Alcatel-Lucent pourrait obtenir davantage de souplesse financière de la part de ses créanciers pour mener à bien son plan de restructuration et retrouver ainsi la confiance des marchés. D’après l’agence Reuters, l'équipementier télécoms a réussi à augmenter le montant d’un prêt et à renégocier ses termes dans un sens plus favorable.
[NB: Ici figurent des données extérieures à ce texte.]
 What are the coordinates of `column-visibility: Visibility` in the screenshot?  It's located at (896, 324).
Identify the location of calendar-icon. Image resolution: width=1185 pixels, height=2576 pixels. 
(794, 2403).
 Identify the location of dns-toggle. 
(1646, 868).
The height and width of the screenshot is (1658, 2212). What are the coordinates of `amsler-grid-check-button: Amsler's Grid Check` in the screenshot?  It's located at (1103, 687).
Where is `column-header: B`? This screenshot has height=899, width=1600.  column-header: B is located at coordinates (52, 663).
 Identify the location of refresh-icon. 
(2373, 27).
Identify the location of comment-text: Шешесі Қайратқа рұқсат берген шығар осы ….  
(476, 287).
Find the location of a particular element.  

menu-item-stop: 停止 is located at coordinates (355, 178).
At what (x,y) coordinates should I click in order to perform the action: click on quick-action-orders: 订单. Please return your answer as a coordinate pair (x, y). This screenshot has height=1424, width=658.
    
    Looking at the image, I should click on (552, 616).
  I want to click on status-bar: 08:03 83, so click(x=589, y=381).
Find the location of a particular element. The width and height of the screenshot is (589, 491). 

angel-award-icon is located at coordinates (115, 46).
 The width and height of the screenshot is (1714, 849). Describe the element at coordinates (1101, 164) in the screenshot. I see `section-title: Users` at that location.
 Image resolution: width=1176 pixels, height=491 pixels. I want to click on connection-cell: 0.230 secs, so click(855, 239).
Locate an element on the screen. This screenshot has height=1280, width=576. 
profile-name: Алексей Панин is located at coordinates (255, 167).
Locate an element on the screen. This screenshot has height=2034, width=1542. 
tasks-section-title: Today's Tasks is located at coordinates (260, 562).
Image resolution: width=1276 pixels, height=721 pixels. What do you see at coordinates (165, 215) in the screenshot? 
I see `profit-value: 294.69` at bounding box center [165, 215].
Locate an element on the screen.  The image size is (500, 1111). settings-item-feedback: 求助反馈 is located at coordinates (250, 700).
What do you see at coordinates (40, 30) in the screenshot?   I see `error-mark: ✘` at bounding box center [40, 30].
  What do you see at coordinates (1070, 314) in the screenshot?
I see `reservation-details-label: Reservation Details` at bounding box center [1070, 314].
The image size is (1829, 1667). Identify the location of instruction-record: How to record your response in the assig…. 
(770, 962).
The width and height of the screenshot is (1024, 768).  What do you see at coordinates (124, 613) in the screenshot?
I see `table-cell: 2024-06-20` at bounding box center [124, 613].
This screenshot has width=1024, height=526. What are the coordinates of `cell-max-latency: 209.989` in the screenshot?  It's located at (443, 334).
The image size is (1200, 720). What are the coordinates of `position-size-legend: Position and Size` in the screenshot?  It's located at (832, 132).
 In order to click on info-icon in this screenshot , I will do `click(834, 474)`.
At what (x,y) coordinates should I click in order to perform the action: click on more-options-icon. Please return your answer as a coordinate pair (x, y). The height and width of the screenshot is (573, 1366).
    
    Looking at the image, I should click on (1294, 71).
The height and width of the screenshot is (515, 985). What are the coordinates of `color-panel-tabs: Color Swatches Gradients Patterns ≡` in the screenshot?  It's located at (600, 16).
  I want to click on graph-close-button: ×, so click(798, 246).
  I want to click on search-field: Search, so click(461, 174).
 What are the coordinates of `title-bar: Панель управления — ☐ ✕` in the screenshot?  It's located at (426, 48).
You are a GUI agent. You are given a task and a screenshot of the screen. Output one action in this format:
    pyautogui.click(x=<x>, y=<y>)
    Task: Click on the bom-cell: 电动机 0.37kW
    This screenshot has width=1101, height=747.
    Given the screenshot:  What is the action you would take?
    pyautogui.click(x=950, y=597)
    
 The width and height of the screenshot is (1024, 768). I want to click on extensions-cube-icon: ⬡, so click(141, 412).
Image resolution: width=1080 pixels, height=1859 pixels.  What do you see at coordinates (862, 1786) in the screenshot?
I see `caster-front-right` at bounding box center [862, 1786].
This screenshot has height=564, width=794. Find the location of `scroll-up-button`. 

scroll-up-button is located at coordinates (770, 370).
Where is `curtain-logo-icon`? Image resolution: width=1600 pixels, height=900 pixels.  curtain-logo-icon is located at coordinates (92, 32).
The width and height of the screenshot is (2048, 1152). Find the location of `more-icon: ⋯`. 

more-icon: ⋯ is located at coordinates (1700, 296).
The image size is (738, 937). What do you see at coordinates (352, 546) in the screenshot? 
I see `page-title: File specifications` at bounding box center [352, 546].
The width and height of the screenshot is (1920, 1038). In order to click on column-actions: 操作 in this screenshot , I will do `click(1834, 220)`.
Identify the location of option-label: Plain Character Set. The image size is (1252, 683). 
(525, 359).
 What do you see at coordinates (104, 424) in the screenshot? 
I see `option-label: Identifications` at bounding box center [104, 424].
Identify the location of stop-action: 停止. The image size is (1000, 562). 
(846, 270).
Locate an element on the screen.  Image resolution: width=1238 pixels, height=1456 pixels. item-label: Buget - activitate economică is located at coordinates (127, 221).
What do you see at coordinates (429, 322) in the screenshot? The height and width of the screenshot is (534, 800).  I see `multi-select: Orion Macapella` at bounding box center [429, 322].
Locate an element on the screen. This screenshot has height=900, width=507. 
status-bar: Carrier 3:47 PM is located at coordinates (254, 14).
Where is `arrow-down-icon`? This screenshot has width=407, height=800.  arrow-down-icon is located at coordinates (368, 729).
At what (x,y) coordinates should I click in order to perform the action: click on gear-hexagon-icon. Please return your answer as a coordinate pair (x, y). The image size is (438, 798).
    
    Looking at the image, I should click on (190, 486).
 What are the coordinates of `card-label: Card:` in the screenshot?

La ligne de crédit, d’un montant initial de 1,6 milliard d’euros, pourrait ainsi atteindre 2,6 milliards et être assortie de conditions plus souples. « Si les banques choisissent de prêter plus qu'initialement prévu à Alcatel-Lucent, à un taux plus bas, c'est que la visibilité sur la situation de la société s'est améliorée », a estimé Arnaud-Cyprien Nana Mvogo, analyste chez le courtier Aurel BGC, cité par l'AFP.
« Il reste à espérer que le plan de restructuration d'Alcatel permette lutter contre les deux problèmes de l'entreprise: la faiblesse continue des marges brutes de la société ainsi que sa consommation de cash », a-t-il ajouté.

Citi relève sa recommandation

Selon Reuters, l’opération qui vise à allonger la maturité de la dette du groupe est jugée attractive par les investisseurs car elle offre des rendements élevés par rapport à ce qui est actuellement présenté sur le marché. « Nous avons eu une très forte demande (des investisseurs, NDLR), nous avons donc augmenté les tranches en dollar et en euro », a déclaré l'un des banquiers proche du dossier.

Suite à ces informations, Citi a relevé sa recommandation sur Alcatel-Lucent de « vendre » à « neutre » et son objectif de cours de 1 à 1,3 euro. Le bureau d’études estime que le risque d'une faillite de la société s'est réduit depuis l'obtention de ses facilités de crédit même si le groupe reste confronté à des défis en termes de croissance et de marges. Confronté à une baisse des investissements des opérateurs télécom, Alcatel-Lucent a annoncé fin juillet un programme de 1,25 milliard d’euros d’économies d’ici fin 2013, qui passe par la suppression d’environ 5000 postes dans le monde et des cessions d’actifs. Il a publié une perte nette de 146 millions d’euros au troisième trimestre.

Le titre a gagné 4,7% mercredi à la Bourse de Paris, clôturant à 1,32 euros, après avoir touché un plus bas historique en octobre à 0,72 euro.